# LOAD DATA

In [1]:
# Import necessary libraries
import pandas as pd
import numpy as np
import re
from nltk.tokenize import word_tokenize
from nltk.corpus import stopwords
from nltk.stem import WordNetLemmatizer
from nltk.sentiment.vader import SentimentIntensityAnalyzer
import concurrent.futures
from concurrent.futures import ThreadPoolExecutor
import warnings
warnings.simplefilter(action='ignore', category=FutureWarning)

# Load datasets
sentiment140_data = pd.read_csv('new_train_data_s140.csv')
trustpilot_reviews_data = pd.read_csv('trust_pilot_reviews_data_2022_06.csv')
twitter_data = pd.read_csv('Twitter Scraping Tweets Dataset.csv')
reviews_data = pd.read_csv('Reviews.csv')
ratings_beauty_data = pd.read_csv('ratings_beauty.csv')

# CLEAN TEXT DATA

In [2]:
# Function to clean text data
def clean_text(text):
    # Remove special characters and numbers
    text = re.sub(r'[^a-zA-Z\s]', '', text)
    # Tokenize text
    tokens = word_tokenize(text.lower())
    # Remove stopwords
    tokens = [WordNetLemmatizer().lemmatize(word) for word in tokens if word not in stopwords.words('english')]
    return ' '.join(tokens)

# Update Polarity mapping for 1-5 rating scale
def map_polarity(rating):
    if rating > 3:  # Positive
        return 1
    elif rating == 3:  # Neutral
        return 0.5
    else:  # Negative
        return 0


# Clean and preprocess Sentiment140 dataset
def clean_sentiment140(data):
    data = data[['Polarity', 'Text']]
    data['Text'] = data['Text'].apply(clean_text)
    return data

# Clean and preprocess Trustpilot dataset
def clean_trustpilot(data):
    data = data[['review_text', 'rating']]
    data.rename(columns={'review_text': 'Text', 'rating': 'Polarity'}, inplace=True)
    data['Polarity'] = data['Polarity'].apply(lambda x: 1 if x > 3 else 0)
    data['Text'] = data['Text'].apply(clean_text)
    return data

# Clean and preprocess Twitter dataset
def clean_twitter(data):
    data = data[['text', 'label']]
    data.rename(columns={'text': 'Text', 'label': 'Polarity'}, inplace=True)
    data['Text'] = data['Text'].apply(clean_text)
    return data

# Clean and preprocess Reviews dataset
def clean_reviews(data):
    data = data[['Text', 'Score']]
    data['Polarity'] = data['Score'].apply(lambda x: 1 if x > 3 else 0)
    data['Text'] = data['Text'].apply(clean_text)
    return data[['Polarity', 'Text']] 

# Clean and preprocess Ratings Beauty dataset
def clean_ratings_beauty(data):
    data['Polarity'] = data['Rating'].apply(lambda x: 1 if x > 3 else 0)
    return data[['Polarity']]

# HANDLE MISSING DATA

In [3]:
# Remove missing values from each dataset based on the 'Text' column
sentiment140_data = sentiment140_data.dropna(subset=['Text'])
reviews_data = reviews_data.dropna(subset=['Text'])
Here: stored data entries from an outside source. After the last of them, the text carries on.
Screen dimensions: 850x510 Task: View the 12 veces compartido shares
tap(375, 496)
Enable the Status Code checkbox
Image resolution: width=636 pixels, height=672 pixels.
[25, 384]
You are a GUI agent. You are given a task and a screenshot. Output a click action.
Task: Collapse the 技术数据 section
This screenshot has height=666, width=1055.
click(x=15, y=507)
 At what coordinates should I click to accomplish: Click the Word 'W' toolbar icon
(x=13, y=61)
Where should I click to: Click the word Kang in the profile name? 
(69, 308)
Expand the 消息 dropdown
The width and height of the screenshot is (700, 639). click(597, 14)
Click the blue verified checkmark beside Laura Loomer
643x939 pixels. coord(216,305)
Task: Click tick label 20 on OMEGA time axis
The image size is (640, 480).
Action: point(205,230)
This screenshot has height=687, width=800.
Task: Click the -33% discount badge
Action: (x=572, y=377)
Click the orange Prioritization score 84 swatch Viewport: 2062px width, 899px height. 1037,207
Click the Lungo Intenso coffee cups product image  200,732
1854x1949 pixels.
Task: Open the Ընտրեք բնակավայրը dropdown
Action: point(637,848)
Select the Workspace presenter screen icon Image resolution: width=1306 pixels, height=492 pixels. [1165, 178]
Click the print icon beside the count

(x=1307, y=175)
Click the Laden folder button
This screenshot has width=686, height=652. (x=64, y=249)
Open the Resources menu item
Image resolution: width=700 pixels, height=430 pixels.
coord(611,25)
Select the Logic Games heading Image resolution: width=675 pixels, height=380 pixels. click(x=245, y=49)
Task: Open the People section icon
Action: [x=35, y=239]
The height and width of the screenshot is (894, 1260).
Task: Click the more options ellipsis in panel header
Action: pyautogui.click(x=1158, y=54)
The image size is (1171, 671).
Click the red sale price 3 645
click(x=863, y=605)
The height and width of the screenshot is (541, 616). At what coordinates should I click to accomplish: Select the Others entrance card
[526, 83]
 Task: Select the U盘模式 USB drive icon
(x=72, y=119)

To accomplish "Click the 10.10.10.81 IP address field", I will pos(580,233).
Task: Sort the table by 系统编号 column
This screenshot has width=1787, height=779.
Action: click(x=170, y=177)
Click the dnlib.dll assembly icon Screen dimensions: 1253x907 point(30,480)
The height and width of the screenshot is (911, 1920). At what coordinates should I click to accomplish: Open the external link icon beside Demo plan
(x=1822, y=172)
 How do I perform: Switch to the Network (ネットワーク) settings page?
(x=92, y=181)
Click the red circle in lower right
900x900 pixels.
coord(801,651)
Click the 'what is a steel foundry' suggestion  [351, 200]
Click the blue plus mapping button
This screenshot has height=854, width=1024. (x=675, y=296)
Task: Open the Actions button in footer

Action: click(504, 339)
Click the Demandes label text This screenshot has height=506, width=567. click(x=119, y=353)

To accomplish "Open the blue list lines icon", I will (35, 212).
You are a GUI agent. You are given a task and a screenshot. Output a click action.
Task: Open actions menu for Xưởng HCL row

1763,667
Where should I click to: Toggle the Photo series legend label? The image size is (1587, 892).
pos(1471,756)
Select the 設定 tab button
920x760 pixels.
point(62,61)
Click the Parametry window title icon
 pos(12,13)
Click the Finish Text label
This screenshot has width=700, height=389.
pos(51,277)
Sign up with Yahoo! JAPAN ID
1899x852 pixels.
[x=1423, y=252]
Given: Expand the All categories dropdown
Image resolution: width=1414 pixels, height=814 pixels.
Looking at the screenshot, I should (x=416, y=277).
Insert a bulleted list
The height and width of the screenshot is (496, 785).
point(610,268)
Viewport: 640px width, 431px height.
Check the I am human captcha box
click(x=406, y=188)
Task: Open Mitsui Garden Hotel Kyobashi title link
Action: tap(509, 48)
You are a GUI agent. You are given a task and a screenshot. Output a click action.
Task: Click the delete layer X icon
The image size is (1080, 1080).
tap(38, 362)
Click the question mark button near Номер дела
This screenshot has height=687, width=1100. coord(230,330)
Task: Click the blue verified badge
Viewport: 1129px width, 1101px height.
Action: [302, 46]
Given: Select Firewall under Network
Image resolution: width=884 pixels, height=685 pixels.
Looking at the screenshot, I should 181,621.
print("Missing values removed from each dataset!")

Missing values removed from each dataset!


# LABEL SENTIMENTS

In [4]:
from textblob import TextBlob

# Function to get sentiment
def get_sentiment(text):
    analysis = TextBlob(text)
    if analysis.sentiment.polarity > 0:
        return 'positive'
    elif analysis.sentiment.polarity == 0:
        return 'neutral'
    else:
        return 'negative'

# Function to apply sentiment analysis to a dataset
def apply_sentiment_analysis(df, text_column):
    # Convert the text column to string
    df[text_column] = df[text_column].astype(str)
    df['sentiment'] = df[text_column].apply(get_sentiment)
    return df

In [5]:
# Apply the sentiment analysis to all datasets
sentiment140_data = apply_sentiment_analysis(sentiment140_data, 'Polarity')
trustpilot_reviews_data = apply_sentiment_analysis(trustpilot_reviews_data, 'review_text') 
twitter_data = apply_sentiment_analysis(twitter_data, 'text') 
reviews_data = apply_sentiment_analysis(reviews_data, 'Text') 
ratings_beauty_data = apply_sentiment_analysis(ratings_beauty_data, 'Rating')

In [6]:
print("Sentiment analysis completed successfully!")

Sentiment analysis completed successfully!


# SAVE PREPROCESSED DATASETS

In [7]:
sentiment140_data.to_csv('cleaned_sentiment140_data.csv', index=False)
trustpilot_reviews_data.to_csv('cleaned_trustpilot_reviews_data.csv', index=False)
twitter_data.to_csv('cleaned_twitter_data.csv', index=False)
reviews_data.to_csv('cleaned_reviews_data.csv', index=False)
ratings_beauty_data.to_csv('cleaned_ratings_beauty_data.csv', index=False)

print("Data Preprocessing Completed and Saved!")

Data Preprocessing Completed and Saved!